To answer this question, we must first define ‘non-traditional trademarks’.
These are:
• colours or combination of colours applied to products or to the packaging in which they are sold (for services, colours applied to the visual appearance, external or internal, of a store or restaurant);
• three-dimensional shapes of products, their container, a label or a tag;
• motion marks (ie, a series of images);
• sounds, such as jingles or pieces of music;
• smells;
• tastes; and
• textures.
From this list, only signs that are distinctive and can be perceived visually can be protected through a registration granted by the Mexican Trademark Office (TO).
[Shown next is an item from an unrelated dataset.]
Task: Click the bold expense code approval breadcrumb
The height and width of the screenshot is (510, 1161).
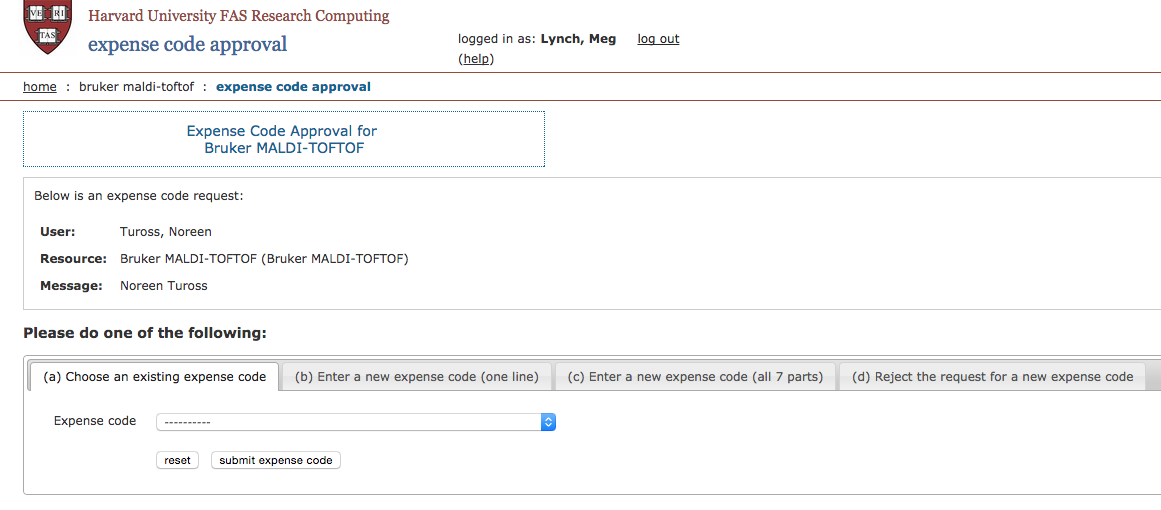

Under Mexican law, single colours are not registrable, “unless they are combined or accompanied by elements such as symbols, designs or denominations that give them a distinctive character”. This means that, theoretically, a combination of two or more colours can be subject to trademark protection and registration, regardless of the form or surface to which they are applied.
However, the TO practice has been not to grant protection to a combination of colours if it is not part of a design or logo – which is contrary to Supreme Court case law.


Article 89 of the Law of Industrial Property expressly mentions three-dimensional signs as elements that can constitute trademarks and be registered with the TO. However, the provision also imposes the following limitations:
• The three-dimensional signs may not be in the public domain.
• The three-dimensional signs may not have fallen into common use.
• The three-dimensional signs may not lack sufficient originality to be easily distinguished.
• The three-dimensional signs may not consist of the shape of products or a
shape imposed by the goods’ nature or industrial function.
Unfortunately, under current TO practice it is very difficult not to fall into one of these categories. Any suspicion that the sign applied for is a common shape for the relevant products will trigger an objection based on the mark’s descriptiveness and lack of distinctiveness.
The good news is that the Federal Court of Tax and Administrative Affairs (FCTAA), which hears all appeals against TO decisions, has issued a number of resolutions that reversed objections issued by the TO with regard to the registrability of threedimensional signs. Further, the author expects that the creation of the Specialized IP Court within the FCTAA, which started operating in January 2009, will result in an increase in the number of decisions granting registration to three-dimensional shapes. This in turn should force the TO to change its practice with regard to threedimensional marks.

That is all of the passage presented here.